The 2019–20 Siena Saints men's basketball team represented Siena College in the 2019–20 NCAA Division I men's basketball season. The Saints, led by first-year head coach Carmen Maciariello, played their home games at the Times Union Center in Albany, New York as members of the Metro Atlantic Athletic Conference. They finished the season 20–10 overall, 15–5 in MAAC play to finish in first place. As the #1 seed in the MAAC tournament, they defeated #9 seed Manhattan 63–49 in the quarterfinals. However, the semifinals and championship game, and all postseason tournaments, were cancelled amid the COVID-19 pandemic.

Previous season
The Saints finished the 2018–19 season 17–16 overall, 11–7 in MAAC play to finish in a four-way tie for second place. As the 5th seed in the 2019 MAAC tournament, they defeated No. 4 seed Rider in the quarterfinals 87–81, before falling to No. 1 seed Iona 57–73– in the semifinals.
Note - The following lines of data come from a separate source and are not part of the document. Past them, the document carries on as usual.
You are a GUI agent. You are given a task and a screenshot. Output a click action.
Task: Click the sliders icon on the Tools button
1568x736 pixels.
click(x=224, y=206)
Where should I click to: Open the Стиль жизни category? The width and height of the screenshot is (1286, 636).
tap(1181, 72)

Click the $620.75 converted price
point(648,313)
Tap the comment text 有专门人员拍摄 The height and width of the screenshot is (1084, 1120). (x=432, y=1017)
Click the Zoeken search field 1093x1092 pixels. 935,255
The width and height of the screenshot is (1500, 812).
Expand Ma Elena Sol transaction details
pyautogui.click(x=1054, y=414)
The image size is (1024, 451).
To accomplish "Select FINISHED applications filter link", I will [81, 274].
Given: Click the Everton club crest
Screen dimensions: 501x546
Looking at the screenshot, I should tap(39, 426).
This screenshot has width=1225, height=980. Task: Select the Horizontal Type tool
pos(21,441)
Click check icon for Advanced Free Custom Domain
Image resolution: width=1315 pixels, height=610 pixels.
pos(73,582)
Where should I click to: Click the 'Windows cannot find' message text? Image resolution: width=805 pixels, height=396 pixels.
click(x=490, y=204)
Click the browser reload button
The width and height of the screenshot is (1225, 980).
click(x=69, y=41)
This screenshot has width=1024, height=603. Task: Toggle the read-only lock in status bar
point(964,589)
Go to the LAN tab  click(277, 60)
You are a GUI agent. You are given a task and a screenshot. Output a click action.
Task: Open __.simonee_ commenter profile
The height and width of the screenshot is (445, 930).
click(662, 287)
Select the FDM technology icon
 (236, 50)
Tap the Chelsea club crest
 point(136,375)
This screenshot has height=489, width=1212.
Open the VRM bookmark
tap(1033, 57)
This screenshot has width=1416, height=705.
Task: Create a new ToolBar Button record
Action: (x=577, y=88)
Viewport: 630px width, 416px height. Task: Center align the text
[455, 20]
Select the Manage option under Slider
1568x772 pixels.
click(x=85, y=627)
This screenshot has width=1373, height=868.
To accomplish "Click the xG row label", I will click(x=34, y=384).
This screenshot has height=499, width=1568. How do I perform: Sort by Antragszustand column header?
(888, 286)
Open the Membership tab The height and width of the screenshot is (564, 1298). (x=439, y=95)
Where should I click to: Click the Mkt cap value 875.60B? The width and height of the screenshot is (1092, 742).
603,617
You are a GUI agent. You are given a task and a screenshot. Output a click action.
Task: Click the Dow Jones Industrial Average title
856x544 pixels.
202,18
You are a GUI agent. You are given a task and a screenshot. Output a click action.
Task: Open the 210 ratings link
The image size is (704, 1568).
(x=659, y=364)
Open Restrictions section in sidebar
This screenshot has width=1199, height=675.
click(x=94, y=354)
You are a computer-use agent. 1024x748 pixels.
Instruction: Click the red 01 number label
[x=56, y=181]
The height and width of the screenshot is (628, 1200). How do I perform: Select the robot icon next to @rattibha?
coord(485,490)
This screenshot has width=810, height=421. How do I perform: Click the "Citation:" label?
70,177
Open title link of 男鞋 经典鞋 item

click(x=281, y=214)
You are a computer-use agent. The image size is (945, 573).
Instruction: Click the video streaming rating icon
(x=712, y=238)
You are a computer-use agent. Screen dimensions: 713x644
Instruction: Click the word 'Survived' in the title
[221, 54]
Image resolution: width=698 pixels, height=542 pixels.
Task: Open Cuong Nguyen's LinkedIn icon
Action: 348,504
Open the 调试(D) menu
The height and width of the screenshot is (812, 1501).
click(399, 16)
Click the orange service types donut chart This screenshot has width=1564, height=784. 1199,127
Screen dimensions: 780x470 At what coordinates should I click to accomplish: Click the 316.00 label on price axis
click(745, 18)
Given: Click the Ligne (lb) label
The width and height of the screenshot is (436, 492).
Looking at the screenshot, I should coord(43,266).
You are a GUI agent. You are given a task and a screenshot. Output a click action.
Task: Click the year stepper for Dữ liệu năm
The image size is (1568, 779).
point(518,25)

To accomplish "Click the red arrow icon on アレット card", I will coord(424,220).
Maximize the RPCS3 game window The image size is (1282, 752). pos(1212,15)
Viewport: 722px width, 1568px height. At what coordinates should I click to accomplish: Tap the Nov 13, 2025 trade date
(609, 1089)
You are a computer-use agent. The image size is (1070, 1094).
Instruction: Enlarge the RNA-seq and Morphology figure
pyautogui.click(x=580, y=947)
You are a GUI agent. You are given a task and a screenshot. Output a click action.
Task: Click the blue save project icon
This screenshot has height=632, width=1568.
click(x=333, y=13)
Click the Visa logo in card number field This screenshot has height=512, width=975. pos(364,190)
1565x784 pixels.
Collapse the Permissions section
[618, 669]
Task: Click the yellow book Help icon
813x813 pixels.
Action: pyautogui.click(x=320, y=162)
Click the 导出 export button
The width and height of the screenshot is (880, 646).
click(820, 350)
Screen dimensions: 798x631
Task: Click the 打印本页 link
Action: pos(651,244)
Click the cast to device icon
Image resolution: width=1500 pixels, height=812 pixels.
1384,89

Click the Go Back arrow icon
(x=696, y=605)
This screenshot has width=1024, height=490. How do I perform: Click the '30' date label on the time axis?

On March 21, 2019, it was announced that head coach Jamion Christian would be accepting the head coaching position at George Washington. On March 25, it was announced that assistant coach Carmen Maciariello would be named as Christian's successor.

MAAC Championship and NCAA Berth 
Siena finished the regular season at 15–5 in conference play, good for first place and crowning the Saints as the 2019–20 MAAC regular season champion.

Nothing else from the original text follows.